Similarly, for a natural 1, reroll and subtract 20.
The thing that is a mild annoyance about Zayne's method is that after a certain point, increasing your bonus has no effect. The default rules have the same problem, though (and they also have the much greater problem where a deity misses a commoner 5% of the time). Using the ELH "open ended rolls" variant, there is always a chance of success or failure, but it decreases exponentially as your skill improves.
If I were short on time during a session, though, I'd probably just do what Zhayne does and treat a 20 as a 20 and a 1 as a 1, with no special rules. The open-ended rolls variant works out the same a vast majority of the time, anyways.


Pathfinder Roleplaying Game Superscriber; Pathfinder Starfinder Roleplaying Game Subscriber
Laurefindel wrote:
Kirth Gersen wrote:
That's what the "broken" condition was supposed to fix, isn't it?
this post is funny

Why? I think it's pretty cool you can sunder someone's weapon and leave it with only 1 HP. Penalize their attacks and still get the treasure.
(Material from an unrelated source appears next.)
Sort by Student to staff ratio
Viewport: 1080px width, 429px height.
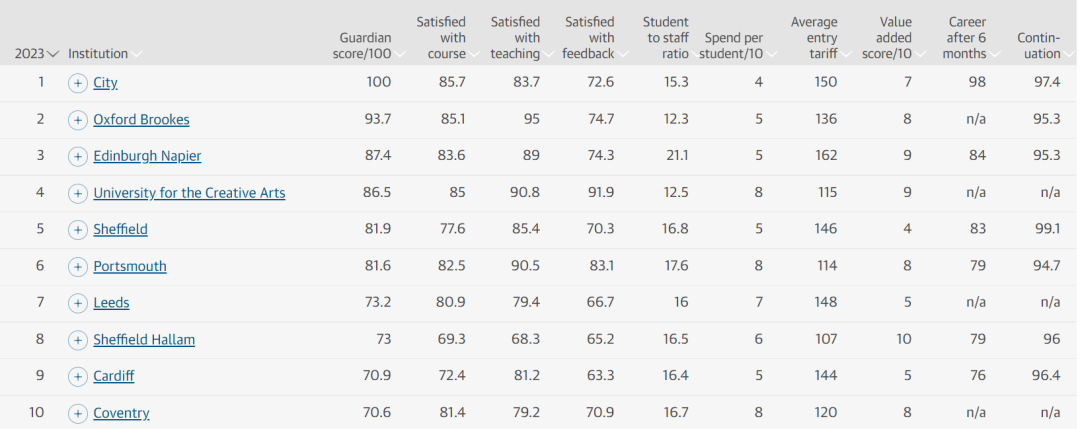(665, 38)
With the right feats, you even hurt them at the same time!


Ravingdork wrote:
Laurefindel wrote:
Kirth Gersen wrote:
That's what the "broken" condition was supposed to fix, isn't it?
this post is funny

Why? I think it's pretty cool you can sunder someone's weapon and leave it with only 1 HP. Penalize their attacks and still get the treasure.
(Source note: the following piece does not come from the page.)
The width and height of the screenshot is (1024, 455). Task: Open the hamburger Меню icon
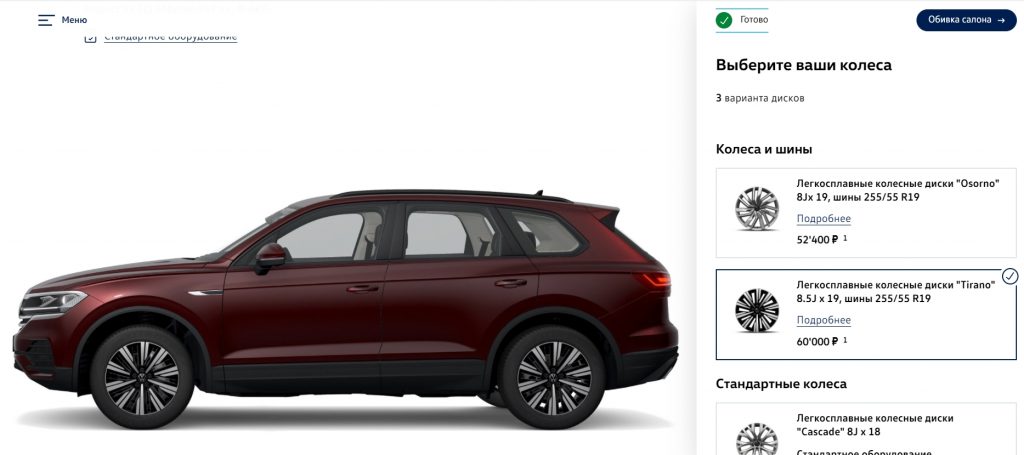tap(46, 20)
With the right feats, you even hurt them at the same time!

I think he was referring to the irony of a status effect called 'broken' actually being a fix for something.


Cerberus Seven wrote:
Ravingdork wrote:
Laurefindel wrote:
Kirth Gersen wrote:
That's what the "broken" condition was supposed to fix, isn't it?
this post is funny

Why? I think it's pretty cool you can sunder someone's weapon and leave it with only 1 HP. Penalize their attacks and still get the treasure.

With the right feats, you even hurt them at the same time!

I think he was referring to the irony of a status effect called 'broken' actually being a fix for something.

yes, ironic funny, not sarcastic funny.

I actually like the broken condition. But I appreciate the humour behind "broken" fixing a broken rule.

Made me smile :)


Lincoln Hills wrote:
Note to self: patent enormous Jell-O mold that can be used to accurately project 3-D combat (with the assistance of large syringes that can be used to insert and remove miniatures).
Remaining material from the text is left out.